Currently, it can only be solved by setting slave_parallel_workers to 0, but it seriously affects efficiency.

How to repeat:
create table zxc.a
	a int,
	b char(10),
	c char(10),
	primary key (a,b,c)

create table zxc.b
	a int,
	b char(10),
	c char(10),
	primary key (a,b,c),
	CONSTRAINT foreign_key_b2a FOREIGN KEY (a) REFERENCES a (a)

use a shell run these:

while true
        let i=i+1
        mysql zxc -e"insert into a (a,b,c) values ($i,1,1);insert into b (a,b,c) values ($i,1,1);"

        mysql zxc -e"delete from b where a=$i;delete from a where a=$i;"
        echo $i
        if [ $i -gt $count ]
                exit 0;

It works normally on the master, but you can see mysql.err in slave like these:
2019-11-30T20:40:52.064868+08:00 335242 [ERROR] [MY-010584] [Repl] Slave SQL for channel 'group_replication_applier': Worker 2 failed executing transaction 'aaaaaaaa-aaaa-aaaa-aaaa-aaaaaaaaaaaa:12492217'; Could not execute Write_rows event on table zxc.b; Cannot add or update a child row: a foreign key constraint fails (`zxc`.`b`, CONSTRAINT `foreign_key_b2a` FOREIGN KEY (`a`) REFERENCES `a` (`a`)), Error_code: 1452; handler error HA_ERR_NO_REFERENCED_ROW, Error_code: MY-001452
[3 Dec 2019 7:12] MySQL Verification Team
Hello Zhang chen,

Thank you for the report and test case.
Verified as described.

[5 Dec 2019 7:49] zhang chen
Is there any way to solve this problem now?
[11 Aug 2020 9:17] Andrew Ernst
I've seen this same situation play out somewhat randomly in 3-node Group Replication clusters.

One of the two secondary nodes will randomly throw this error.

I believe it's related to having parallel replication appliers (4).
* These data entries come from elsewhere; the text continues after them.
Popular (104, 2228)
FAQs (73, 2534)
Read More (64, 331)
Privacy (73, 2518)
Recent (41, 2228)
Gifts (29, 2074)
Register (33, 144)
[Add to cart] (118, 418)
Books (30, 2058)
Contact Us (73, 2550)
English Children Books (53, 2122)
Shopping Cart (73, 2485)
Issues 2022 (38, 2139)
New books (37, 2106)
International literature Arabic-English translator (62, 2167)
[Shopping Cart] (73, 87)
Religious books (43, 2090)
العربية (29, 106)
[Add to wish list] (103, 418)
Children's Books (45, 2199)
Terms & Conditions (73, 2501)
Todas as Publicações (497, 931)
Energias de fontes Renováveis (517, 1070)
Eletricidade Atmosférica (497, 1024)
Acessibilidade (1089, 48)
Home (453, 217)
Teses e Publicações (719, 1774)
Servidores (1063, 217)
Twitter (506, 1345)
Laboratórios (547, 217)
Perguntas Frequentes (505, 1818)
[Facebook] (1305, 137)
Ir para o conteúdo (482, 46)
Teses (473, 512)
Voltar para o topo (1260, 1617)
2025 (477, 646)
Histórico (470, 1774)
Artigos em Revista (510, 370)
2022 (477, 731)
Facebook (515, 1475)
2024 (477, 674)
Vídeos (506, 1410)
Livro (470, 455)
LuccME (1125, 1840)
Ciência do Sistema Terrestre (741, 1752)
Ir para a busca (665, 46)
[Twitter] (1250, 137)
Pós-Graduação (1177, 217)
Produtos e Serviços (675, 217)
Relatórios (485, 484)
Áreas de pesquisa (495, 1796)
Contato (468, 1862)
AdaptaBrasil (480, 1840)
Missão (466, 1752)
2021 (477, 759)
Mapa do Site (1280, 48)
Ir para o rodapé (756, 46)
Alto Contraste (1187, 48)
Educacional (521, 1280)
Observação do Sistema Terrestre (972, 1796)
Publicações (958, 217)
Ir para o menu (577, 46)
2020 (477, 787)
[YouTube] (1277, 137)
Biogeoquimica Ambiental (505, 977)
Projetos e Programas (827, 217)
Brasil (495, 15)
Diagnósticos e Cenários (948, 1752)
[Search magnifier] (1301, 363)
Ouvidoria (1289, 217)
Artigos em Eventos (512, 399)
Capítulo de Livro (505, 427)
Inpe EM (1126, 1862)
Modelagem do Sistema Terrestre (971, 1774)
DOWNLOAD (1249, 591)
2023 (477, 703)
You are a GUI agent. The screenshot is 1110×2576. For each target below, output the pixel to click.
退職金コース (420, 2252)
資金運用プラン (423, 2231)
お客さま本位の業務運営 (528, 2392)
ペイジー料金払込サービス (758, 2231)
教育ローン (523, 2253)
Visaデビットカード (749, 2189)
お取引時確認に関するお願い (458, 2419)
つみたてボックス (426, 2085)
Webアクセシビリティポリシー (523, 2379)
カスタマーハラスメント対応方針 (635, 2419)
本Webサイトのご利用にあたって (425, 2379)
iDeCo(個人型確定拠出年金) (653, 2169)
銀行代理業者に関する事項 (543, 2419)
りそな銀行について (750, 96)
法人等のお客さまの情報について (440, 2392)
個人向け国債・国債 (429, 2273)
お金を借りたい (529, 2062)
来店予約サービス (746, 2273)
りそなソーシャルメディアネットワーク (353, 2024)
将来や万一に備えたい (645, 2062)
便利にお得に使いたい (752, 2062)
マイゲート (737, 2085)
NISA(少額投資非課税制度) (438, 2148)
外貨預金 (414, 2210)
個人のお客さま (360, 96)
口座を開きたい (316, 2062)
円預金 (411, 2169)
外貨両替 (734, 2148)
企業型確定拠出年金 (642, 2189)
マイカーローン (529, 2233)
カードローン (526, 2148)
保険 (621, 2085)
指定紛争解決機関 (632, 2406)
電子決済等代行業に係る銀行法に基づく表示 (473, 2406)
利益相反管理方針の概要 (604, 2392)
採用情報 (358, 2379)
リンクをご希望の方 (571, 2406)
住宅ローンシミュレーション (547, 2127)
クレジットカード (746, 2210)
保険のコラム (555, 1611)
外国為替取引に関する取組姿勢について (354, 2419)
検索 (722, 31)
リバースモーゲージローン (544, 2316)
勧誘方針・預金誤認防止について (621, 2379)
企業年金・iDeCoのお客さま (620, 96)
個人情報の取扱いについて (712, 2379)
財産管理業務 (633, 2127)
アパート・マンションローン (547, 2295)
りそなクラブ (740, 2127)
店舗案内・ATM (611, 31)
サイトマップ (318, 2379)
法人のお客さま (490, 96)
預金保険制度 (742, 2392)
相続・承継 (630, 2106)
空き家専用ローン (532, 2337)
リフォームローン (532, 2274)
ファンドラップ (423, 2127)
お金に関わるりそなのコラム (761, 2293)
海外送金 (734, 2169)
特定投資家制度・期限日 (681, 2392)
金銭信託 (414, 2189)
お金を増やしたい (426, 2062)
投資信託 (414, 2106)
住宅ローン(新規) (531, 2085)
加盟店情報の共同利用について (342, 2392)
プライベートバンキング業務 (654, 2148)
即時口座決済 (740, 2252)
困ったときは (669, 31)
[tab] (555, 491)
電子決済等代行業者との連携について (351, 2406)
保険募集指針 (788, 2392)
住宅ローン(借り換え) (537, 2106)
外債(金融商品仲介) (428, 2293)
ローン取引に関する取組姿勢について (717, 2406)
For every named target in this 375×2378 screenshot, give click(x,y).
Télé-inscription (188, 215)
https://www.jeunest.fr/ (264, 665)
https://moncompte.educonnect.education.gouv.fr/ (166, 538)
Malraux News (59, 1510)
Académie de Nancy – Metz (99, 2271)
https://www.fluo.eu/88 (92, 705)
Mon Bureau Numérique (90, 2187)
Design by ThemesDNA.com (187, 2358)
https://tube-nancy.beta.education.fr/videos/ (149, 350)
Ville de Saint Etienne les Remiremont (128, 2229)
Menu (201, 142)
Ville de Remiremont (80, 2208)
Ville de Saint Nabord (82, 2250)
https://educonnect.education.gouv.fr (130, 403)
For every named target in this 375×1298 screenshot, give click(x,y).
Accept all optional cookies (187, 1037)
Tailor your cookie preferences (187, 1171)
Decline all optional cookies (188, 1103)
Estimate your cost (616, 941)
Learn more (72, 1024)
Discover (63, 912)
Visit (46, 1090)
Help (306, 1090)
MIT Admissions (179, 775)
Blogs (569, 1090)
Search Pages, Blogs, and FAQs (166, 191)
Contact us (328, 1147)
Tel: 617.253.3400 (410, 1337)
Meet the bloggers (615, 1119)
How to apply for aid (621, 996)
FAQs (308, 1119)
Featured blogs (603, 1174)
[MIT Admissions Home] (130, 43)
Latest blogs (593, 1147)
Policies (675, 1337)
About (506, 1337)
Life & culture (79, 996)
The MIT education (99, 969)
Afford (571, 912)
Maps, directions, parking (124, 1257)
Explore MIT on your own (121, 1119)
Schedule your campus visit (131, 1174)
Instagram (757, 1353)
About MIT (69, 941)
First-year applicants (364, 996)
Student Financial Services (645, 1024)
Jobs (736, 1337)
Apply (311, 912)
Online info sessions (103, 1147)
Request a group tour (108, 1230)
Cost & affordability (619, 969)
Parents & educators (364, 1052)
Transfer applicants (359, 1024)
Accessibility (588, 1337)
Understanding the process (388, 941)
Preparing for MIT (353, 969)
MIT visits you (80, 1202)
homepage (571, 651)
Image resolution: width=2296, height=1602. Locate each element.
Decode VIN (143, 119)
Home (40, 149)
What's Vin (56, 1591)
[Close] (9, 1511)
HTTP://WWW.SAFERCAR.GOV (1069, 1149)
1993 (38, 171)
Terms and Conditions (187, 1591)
I have not seen this occur when the appliers are reduced to 1.

It has been observed in MySQL 8.0.19 in multiple environments (running on CentOS 7.8)
[21 Aug 2020 23:04] Andrew Ernst
This remains a problem on MySQL 8.0.21.
I'm seeing this regardless of cpu type.  Parallel appliers are set to 4 in my environment.

model name	: Intel(R) Xeon(R) Platinum 8171M CPU @ 2.60GHz
[24 Feb 22:29] Keith Lammers
I'm running into this issue still on 8.0.23 as well. Default parallel workers at 4.
[12 Mar 10:42] Bin Wang
If foreign key is part of another table's primary key,then Group replication could not build correct last_committed value which causes wrong parallel slave working.
That's why "slave_parallel_workers=1" all works right and "slave_parallel_workers>1" probably causes slave nodes error.